If 75.0 mL of an AgNO3 solution reacts with enough Cu to produce .25g Ag by single displacement, what is the molarity of the initial AgNO3 solution if Cu(NO3)2 is the other product?
Write the equation and balance it.
M Ag = moles/L. Plug and chug.
Im Lost i wrote the equation but what do i do next?
2AgNO3+Cu=2Ag+Cu(NO3)2
I gave you the equation and you don't need the equation. I just wanted to make sure you knew how to write it.
moles Ag = 0.25 g/atomic mass.
M = moles/L.
You get calculate the moles Ag deposited. Then M = moles/L.
To find the molarity of the initial AgNO3 solution, we need to use the given information and some stoichiometry calculations.
First, let's write the balanced chemical equation for the reaction:
2 AgNO3 + Cu → Cu(NO3)2 + 2 Ag
From the equation, we can see that 2 moles of AgNO3 react with 1 mole of Cu to produce 2 moles of Ag.

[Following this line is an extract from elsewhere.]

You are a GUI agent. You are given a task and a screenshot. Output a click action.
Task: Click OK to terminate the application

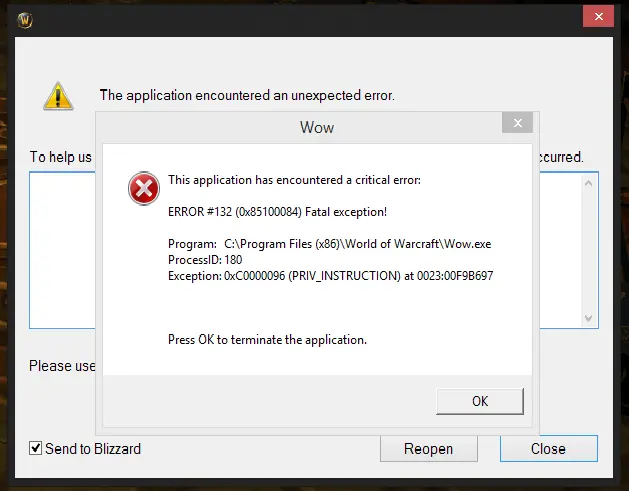pyautogui.click(x=480, y=401)
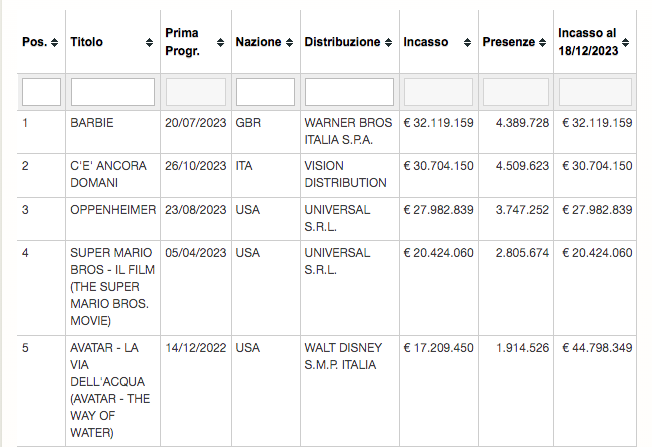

We are given that 0.25 g of Ag is produced, but we need to convert this mass into moles. The molar mass of Ag is approximately 107.87 g/mol, so:
moles of Ag = mass of Ag / molar mass of Ag
moles of Ag = 0.25 g / 107.87 g/mol
Now, we can use the molar ratio from the balanced equation to determine the moles of AgNO3 that reacted:
moles of AgNO3 = (moles of Ag) / (2 moles of AgNO3 / 2 moles of Ag)
moles of AgNO3 = (0.25 g / 107.87 g/mol) / (2 mol AgNO3 / 2 mol Ag)

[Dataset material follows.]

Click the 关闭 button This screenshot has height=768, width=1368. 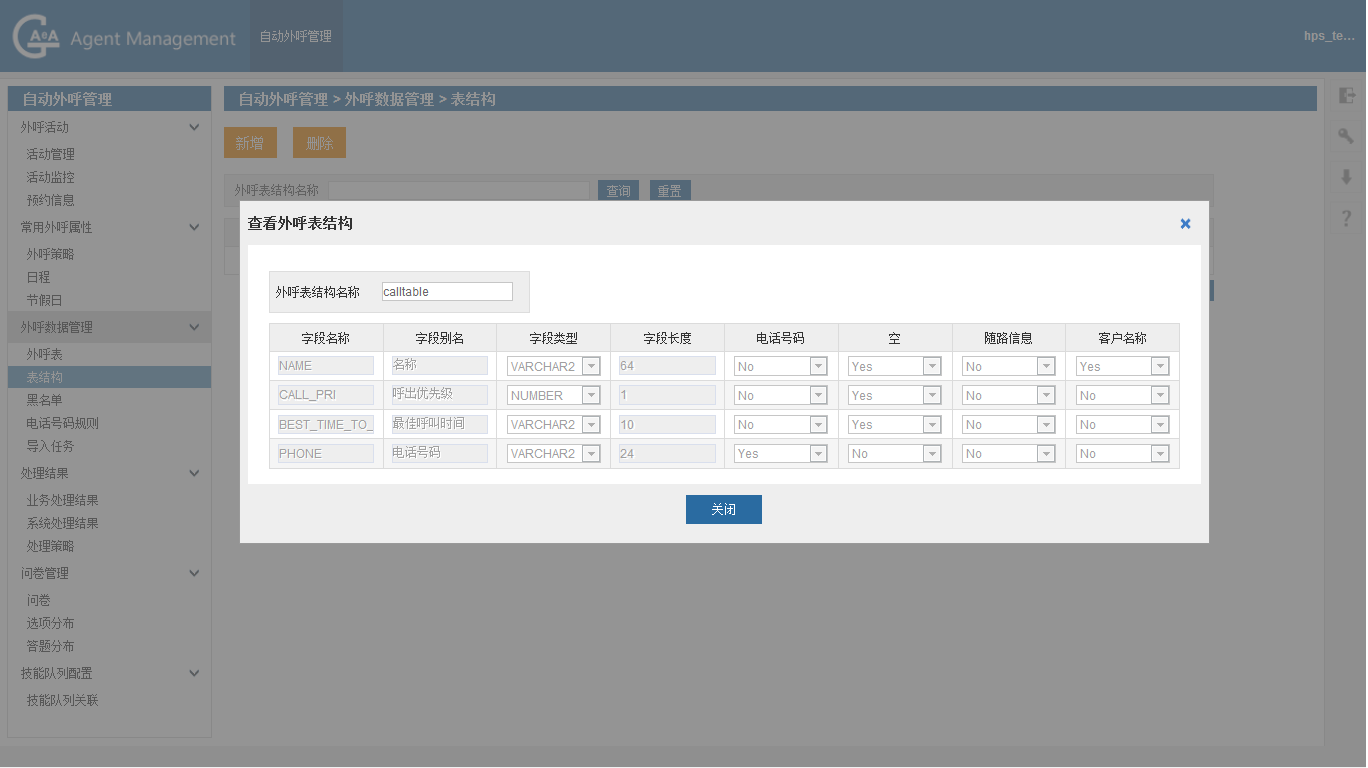723,510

Next, we need to convert the volume of the AgNO3 solution into liters to calculate its molarity. We are given that the volume is 75.0 mL:
volume of AgNO3 solution = 75.0 mL = 0.075 L
Now we can calculate the molarity of the initial AgNO3 solution:
molarity = moles of AgNO3 / volume of AgNO3 solution
molarity = moles of AgNO3 / 0.075 L
Finally, substitute the calculated value of moles of AgNO3 into the equation:
molarity = (0.25 g / 107.87 g/mol) / 0.075 L
Calculating this expression will give you the molarity of the initial AgNO3 solution.